Tak Terima Jadi Tersangka Kasus Kuota Haji, Mantan Menag Ajukan Praperadilan
Yaqut Cholil Qoumas tiba di Gedung KPK. Foto: detik.com--
JAKARTA, oganilir.co - Ditetapkan sebagai tersangka dalam kasus dugaan korupsi kuota haji tambahan, mantan Menteri Agama, Yaqut Cholil Qoumas mengajukan permohonan Praperadilan ke Pengadilan Negeri (PN) Jakarta Selatan.
"Klasifikasi perkara: sah atau tidaknya penetapan tersangka," dikutip dari laman Sistem Informasi Penelusuran Perkara (SIPP) PN Jakarta Selatan, Rabu.
Ketua Umum Banser itu mendaftarkan permohonan pada Selasa (10/2) dan terdaftar dengan nomor perkara: 19/Pid.Pra/2026/PN JKT.SEL.
Adapun SIPP PN Jakarta Selatan tidak menampilkan petitum lengkap yang dimohonkan, termasuk nama hakim tunggal yang hendak memeriksa dan mengadili perkara belum diketahui.
BACA JUGA:Turun Rp2 Juta, ini Biaya BPIH Musim Haji 2026
"Sidang pertama: Selasa, 24 Februari 2026," demikian kutipan SIPP PN Jakarta Selatan.
Komisi Pemberantasan Korupsi (KPK) membenarkan bahwa mantan Menteri Agama Yaqut Cholil Qoumas (YCQ) menjadi tersangka kasus dugaan korupsi terkait penentuan kuota dan penyelenggaraan ibadah haji di Kementerian Agama tahun 2023–2024 pada Januari 2026.
Sebelumnya, pada 9 Agustus 2025, KPK mengumumkan memulai penyidikan kasus dugaan korupsi kuota haji dan menyampaikan sedang berkomunikasi dengan Badan Pemeriksa Keuangan RI untuk menghitung kerugian negara.

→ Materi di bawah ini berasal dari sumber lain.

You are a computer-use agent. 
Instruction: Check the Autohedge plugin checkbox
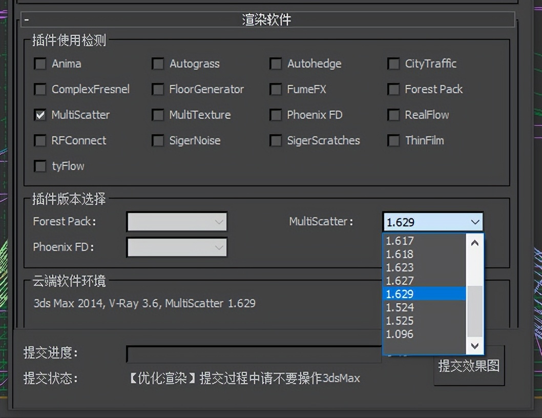point(275,64)
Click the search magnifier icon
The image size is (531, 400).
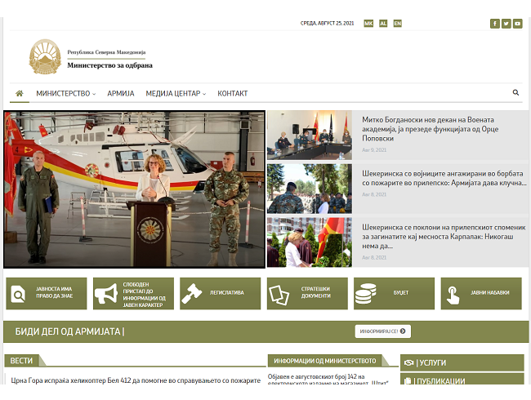coord(515,93)
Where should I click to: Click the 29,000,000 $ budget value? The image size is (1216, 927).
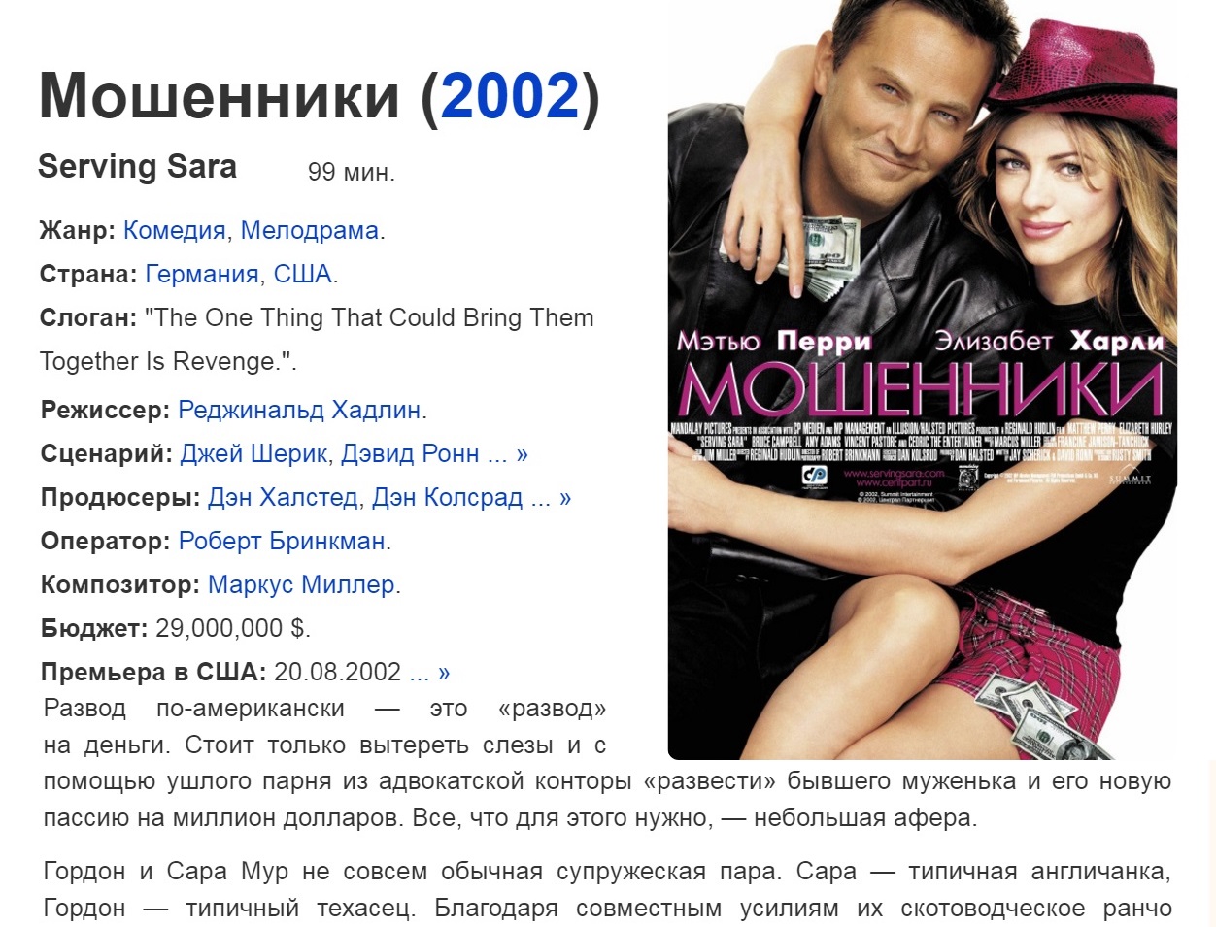[232, 629]
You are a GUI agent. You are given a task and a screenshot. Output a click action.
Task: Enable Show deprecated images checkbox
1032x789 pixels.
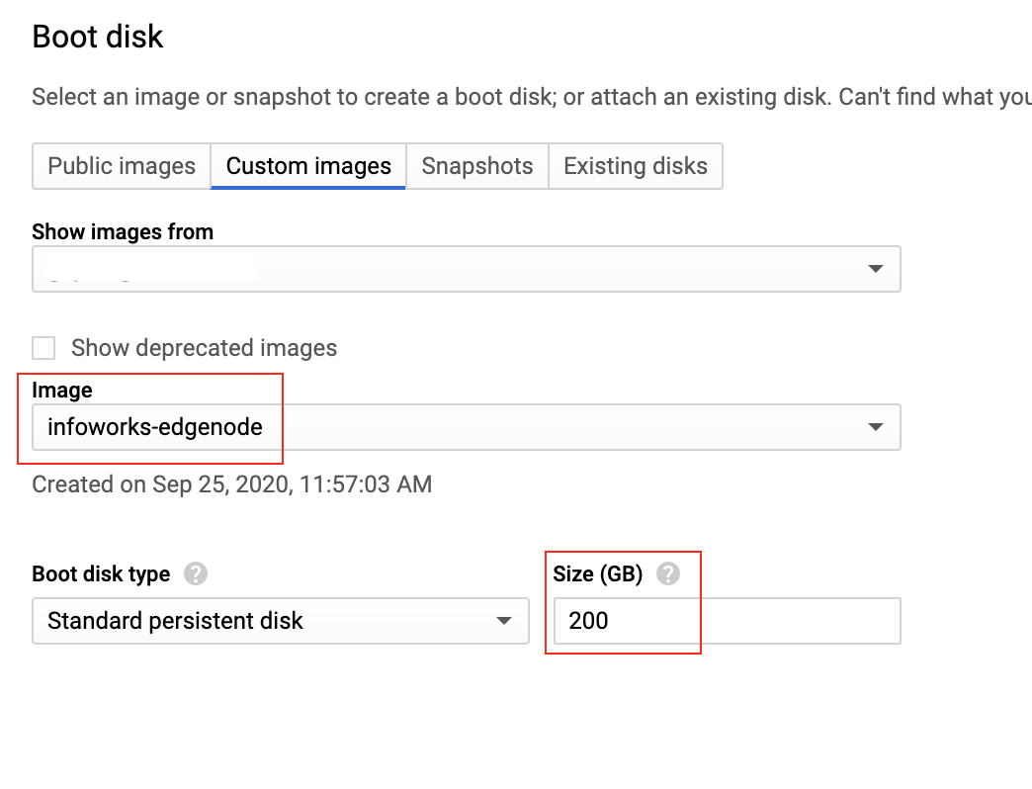tap(43, 347)
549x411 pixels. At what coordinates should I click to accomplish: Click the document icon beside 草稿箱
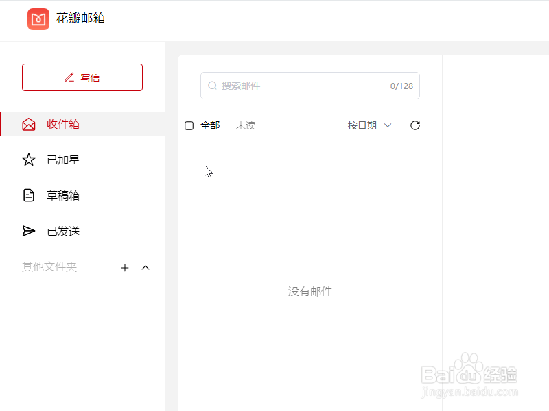[x=28, y=195]
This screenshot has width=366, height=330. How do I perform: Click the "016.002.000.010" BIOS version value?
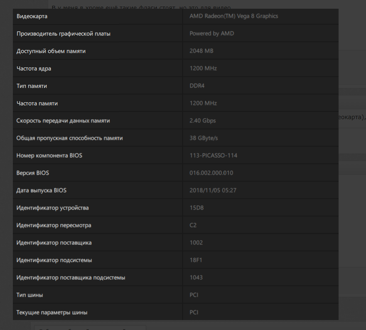coord(211,173)
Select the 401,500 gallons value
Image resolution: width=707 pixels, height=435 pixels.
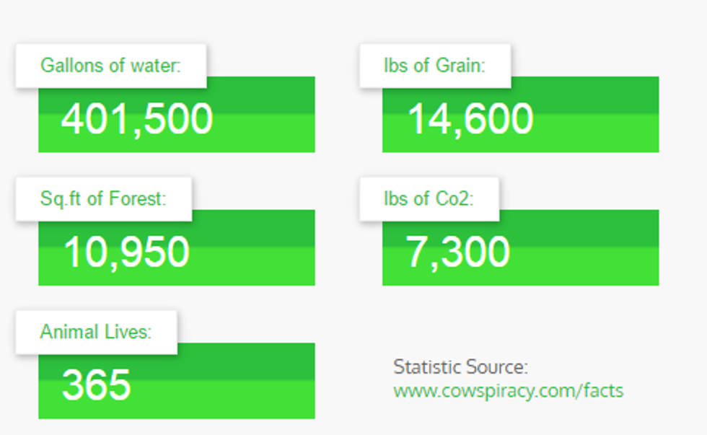click(137, 119)
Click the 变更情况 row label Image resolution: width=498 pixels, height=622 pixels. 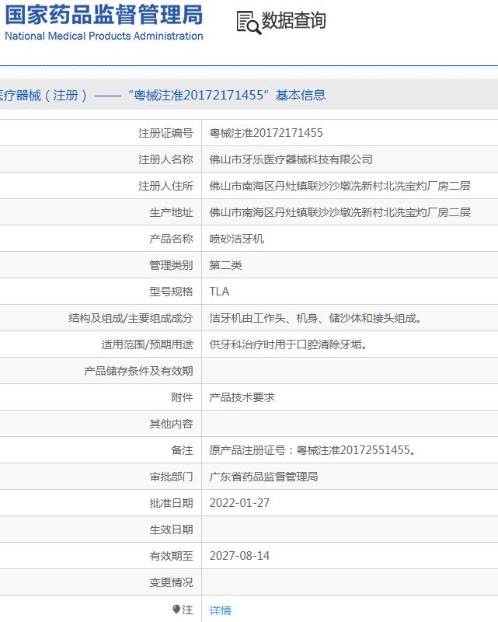click(171, 582)
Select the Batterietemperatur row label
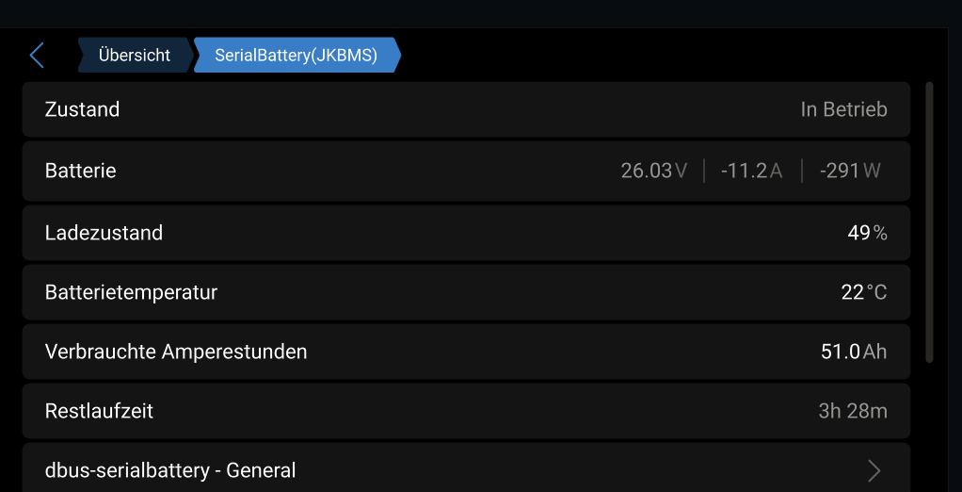The image size is (962, 492). [x=131, y=292]
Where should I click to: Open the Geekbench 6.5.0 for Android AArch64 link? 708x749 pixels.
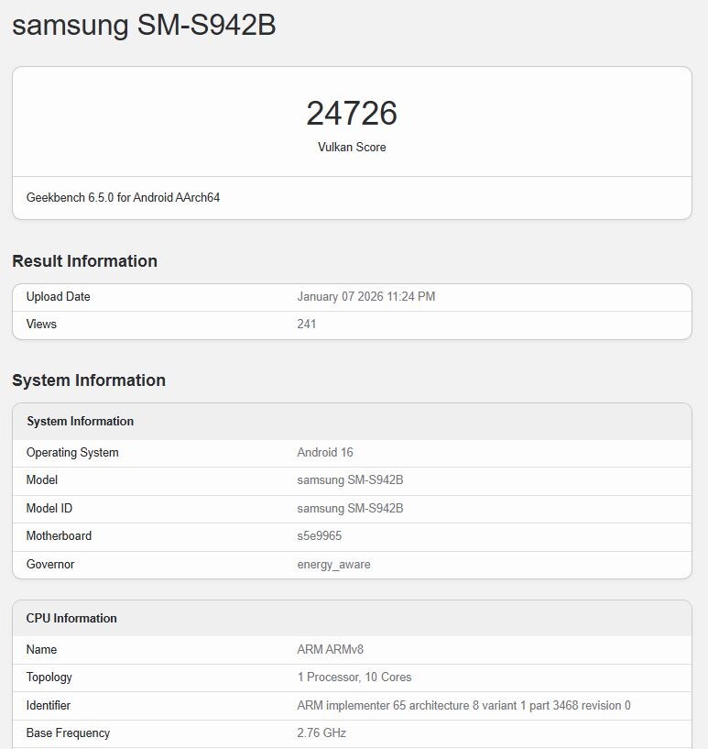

Pada 11 Agustus 2025, KPK mengumumkan penghitungan awal kerugian negara dalam kasus tersebut mencapai Rp1 triliun lebih dan mencegah tiga orang untuk bepergian ke luar negeri hingga enam bulan ke depan.
BACA JUGA:Prabowo Perintahkan Menteri Haji Turunkan Biaya Haji-Umrah
Mereka yang dicegah adalah mantan Menteri Agama Yaqut Cholil Qoumas, Ishfah Abidal Aziz alias Gus Alex selaku mantan staf khusus pada era Menag Yaqut Cholil, serta Fuad Hasan Masyhur selaku pemilik biro penyelenggara haji Maktour.
Pada 18 September 2025, KPK menduga sebanyak 13 asosiasi dan 400 biro perjalanan haji terlibat kasus tersebut.
Selain ditangani KPK, Pansus Angket Haji DPR RI sebelumnya juga menyatakan telah menemukan sejumlah kejanggalan dalam penyelenggaraan ibadah haji 2024.
Poin utama yang disorot pansus adalah perihal pembagian kuota 50 berbanding 50 dari alokasi 20.000 kuota tambahan yang diberikan Pemerintah Arab Saudi.